CAROL STONE

I HOPE THEY’RE SATISFIED now. The police. Those low-life boys who dragged my daughter’s name through the mud, and that pathetic girlfriend of theirs who called herself Suzanne’s friend, and then made it look like my daughter was a slut and a murderer. And the media. They’re the most guilty of all, in my opinion, for the way they sensationalized everything, and made it so Susie’s face was plastered all over the news every night as a suspected killer.

She was a strong person, but everyone has their breaking point, and finally Suzanne just reached hers. She had managed to deal with the pain of her husband’s drug addiction, and even physical abuse. Never even letting on to Earl and myself, she was so brave. She managed to go on with her life, after having Larry taken from her. She managed to keep her chin up, when they put handcuffs on her and took her off to jail. She even managed to deal with the suspicions and abandonment of his family. What destroyed her was seeing herself on the news every night, portrayed as a cold-blooded killer. The way those so-called journalists twisted the truth of her story, for their own sensationalistic purposes. They’re as guilty of her death as they would have been if they’d stood there and pushed her off the bridge themselves.

At night, when I can’t sleep, I sometimes get out of bed and come downstairs. Sit in the family room, where we spent so many happy hours with Suzanne. Take out the photograph albums. Sometimes I’ll put one of her videos on, and watch her doing one of her broadcasts, or singing that song of hers. “High Hopes.”

I try to stop myself, but then I picture her getting dressed that last morning. Putting on her makeup, doing her nails. You know she had fresh polish on her nails when they found her?

There she was, a couple of hours away from ending her own life, but still she wanted to look pretty. She never would cut herself any slack. Always had to be the best she could be.

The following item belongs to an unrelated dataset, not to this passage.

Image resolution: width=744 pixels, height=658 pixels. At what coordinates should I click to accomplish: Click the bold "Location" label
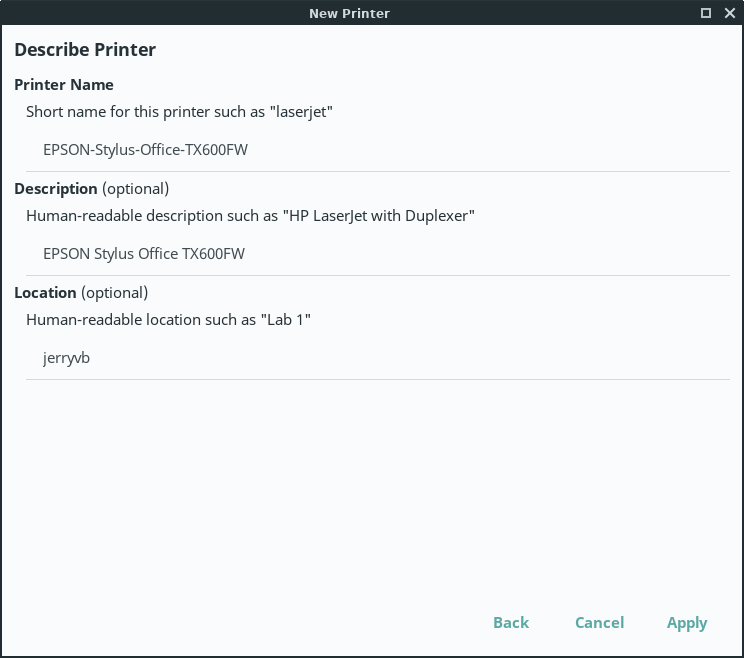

She was wearing her favorite dress. The little pearl earrings Earl and I gave her for her twenty-first birthday. Her wedding ring, of course. That meant so much to her.

People wonder why she didn’t leave a note. But Earl and I, we understand. There was nothing left to say. Her actions spoke for themselves. Her heart had been broken. The trial hadn’t even begun, but already she’d been found guilty in the press.

I can’t help myself. I keep playing the scene over and over in my head, like a show I can’t turn off. It’s like back in 1963, when they kept showing that same footage of the Kennedy assassination, again and again and again. The way they kept making us watch the Challenger takeoff, kept showing it rising up in the sky, and then exploding. Only this time it’s my own girl that’s blown away before my very eyes.

I see her parking the car. I see her opening the car door, looking out to sea. And then climbing up onto the railing. She hesitates for a second. If only we’d been there to stop her. But we weren’t. Then she jumps.